Dès 2025-2026, 80 % des étudiants non québécois  devront atteindre un niveau intermédiaire de français l’oral au terme de leurs études tel que déterminé par l’Échelle québécoise des niveaux de compétence en français.

Dans un contexte où le financement des universités est limité, l’obligation soudaine, et surtout imprévue, de mettre à l’horaire des centaines de cours supplémentaires de français chaque année, inquiète avec raison les hautes directions de McGill et de Concordia.

Les deux établissements ont exprimé d’importantes réserves sur les cibles décrétées par la ministre, qui sont deux fois plus élevées que leur offre initiale (McGill et Concordia avaient proposé une cible de francisation de 40 %). Un tel scénario aurait des impacts délétères sur l’activité principale de ces établissements, et ce, à plusieurs niveaux.

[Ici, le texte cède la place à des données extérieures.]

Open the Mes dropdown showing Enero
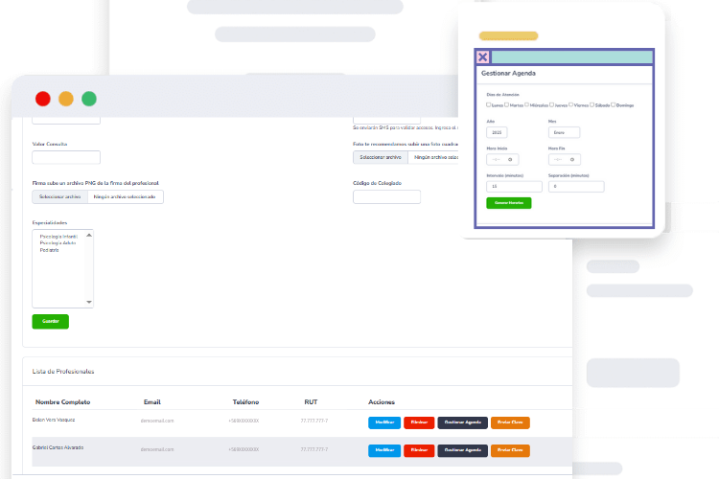 (564, 132)
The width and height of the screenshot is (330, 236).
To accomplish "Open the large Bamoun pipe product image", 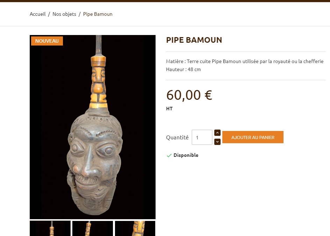I will tap(93, 133).
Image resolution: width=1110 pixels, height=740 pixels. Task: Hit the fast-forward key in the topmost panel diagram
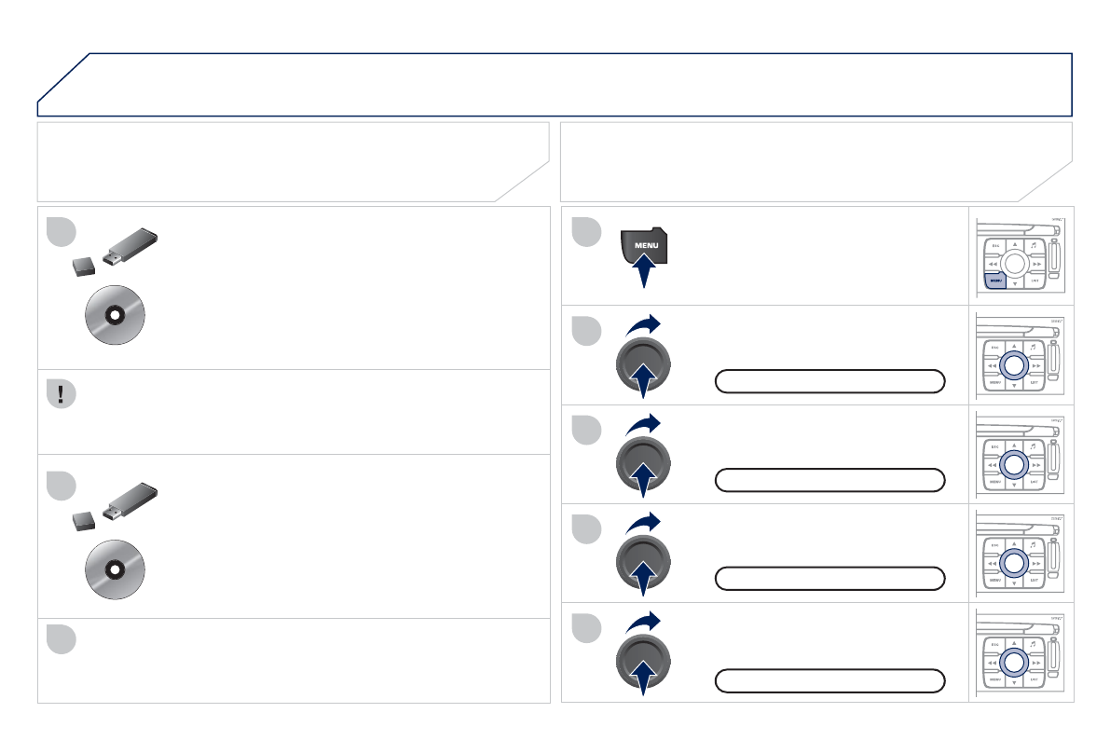[1037, 263]
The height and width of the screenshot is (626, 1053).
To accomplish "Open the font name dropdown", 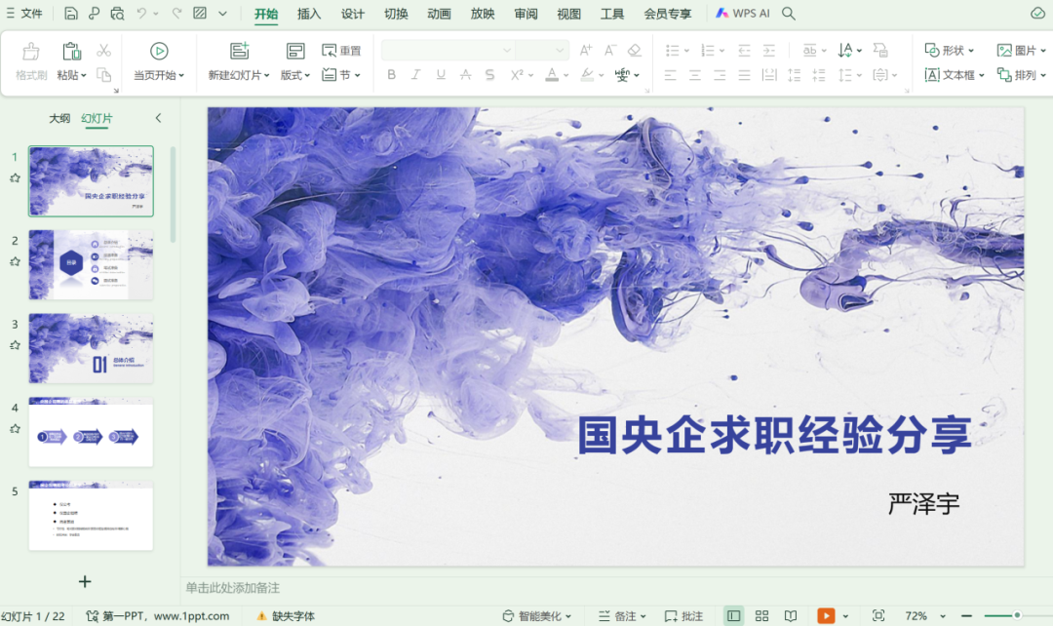I will tap(507, 51).
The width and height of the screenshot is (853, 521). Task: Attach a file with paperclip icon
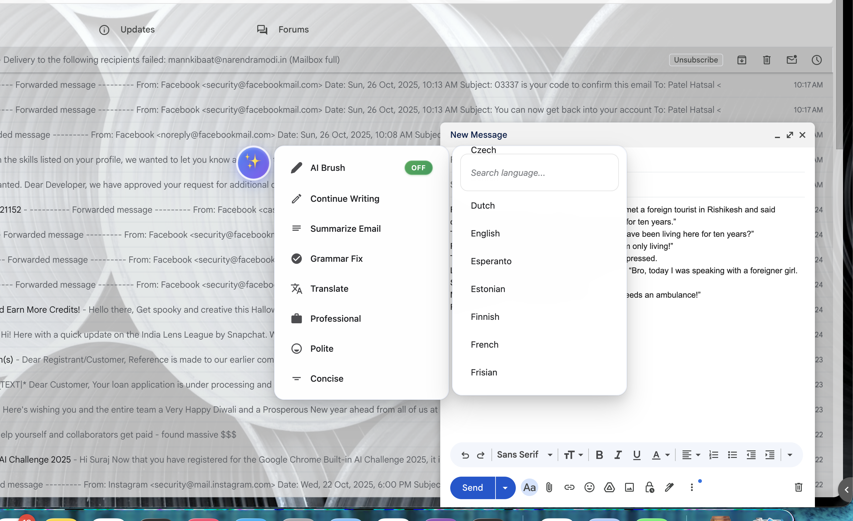[549, 487]
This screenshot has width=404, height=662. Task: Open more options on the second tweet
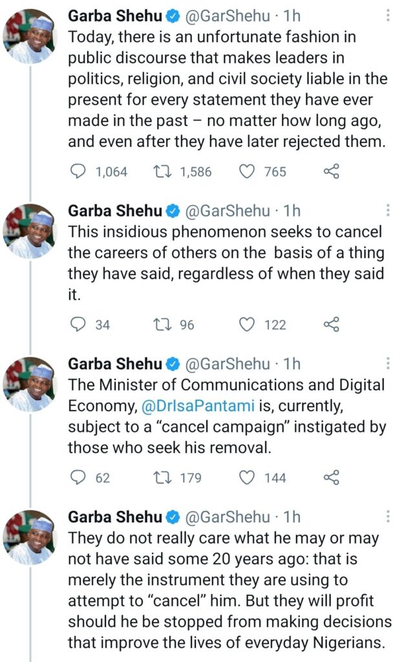[x=388, y=210]
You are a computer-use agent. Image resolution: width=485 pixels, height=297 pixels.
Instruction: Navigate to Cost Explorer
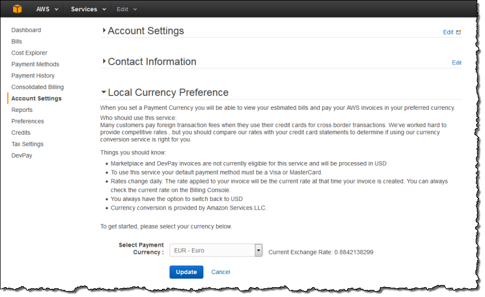click(30, 53)
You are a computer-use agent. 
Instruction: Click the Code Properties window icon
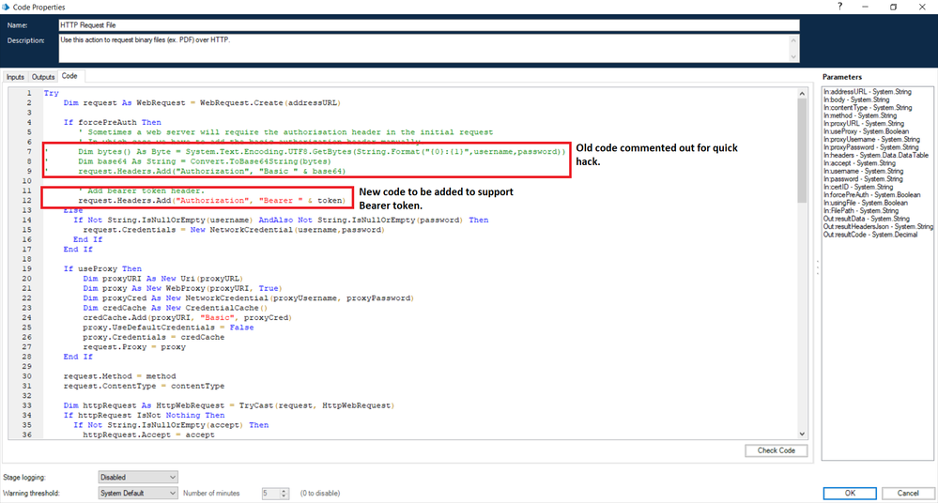7,7
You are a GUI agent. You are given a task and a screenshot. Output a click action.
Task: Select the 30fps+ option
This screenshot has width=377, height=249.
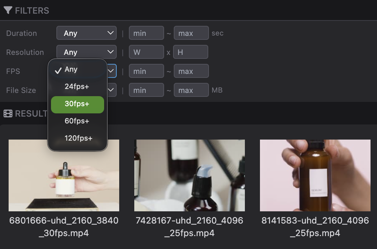point(77,104)
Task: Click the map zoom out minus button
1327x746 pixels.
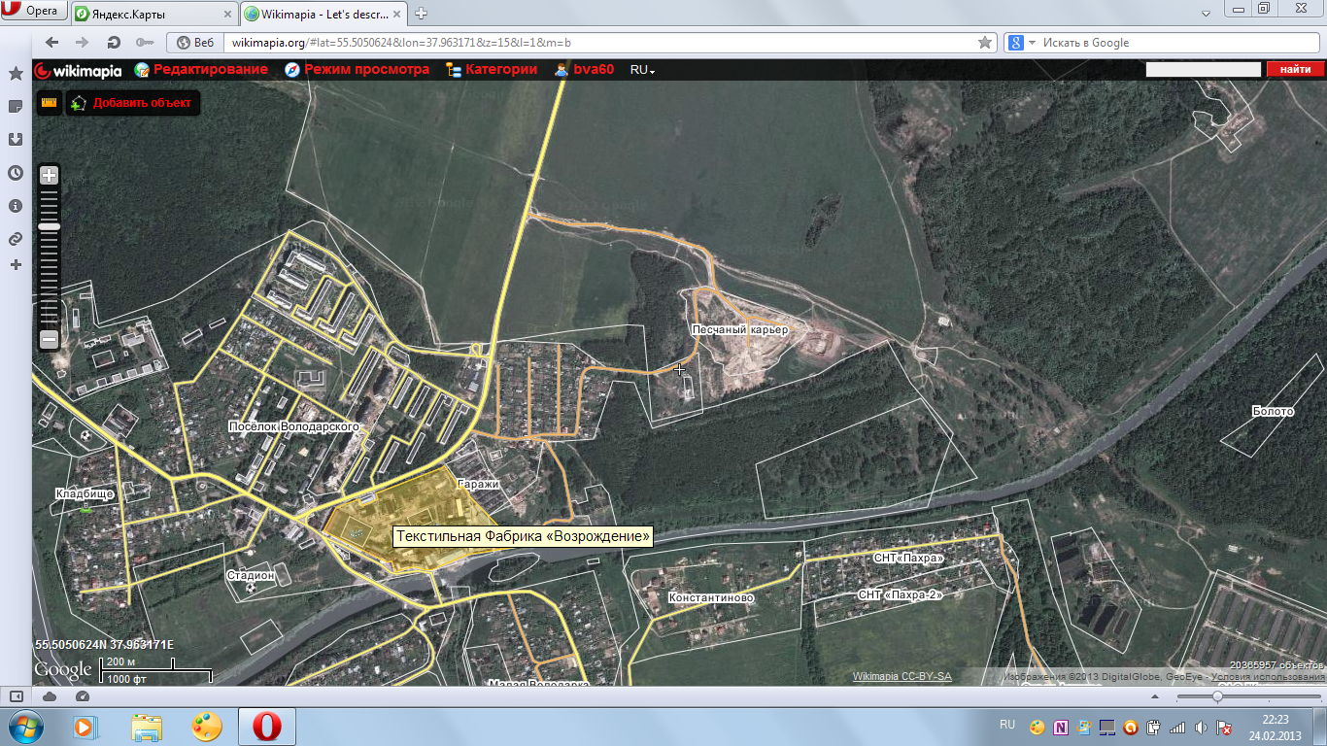Action: pos(49,339)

Des impacts majeurs sur la qualité des programmes

D’une part, les universités visées seraient contraintes de réduire, par centaines et chaque année, le nombre de cours que les étudiants inscrits à leurs programmes devront compléter pour terminer leurs études, pour les remplacer par des cours de français. L’alternative serait de prolonger la durée des études d’environ une session.

On obligerait donc ces institutions à s’autosaborder en sabrant dans la qualité de leurs programmes. Le seul choix qui leur resterait serait de déterminer quelles cohortes d’étudiants seraient davantage pénalisées que les autres en devant prolonger leurs études, avec un choix de cours appauvri de surcroît.

Selon l’Université McGill, l’atteinte du niveau 5 à l’oral exige la réussite de 18 crédits de cours de français, langue seconde. Ceci équivaut à plus d’une session universitaire à temps plein (15 crédits en temps normal), consacrée uniquement à des cours de français. Les universités McGill et Concordia devraient donc, chaque année, mettre à l’horaire une série de six cours de trois crédits de français langue seconde (Français I à VI, en quelque sorte).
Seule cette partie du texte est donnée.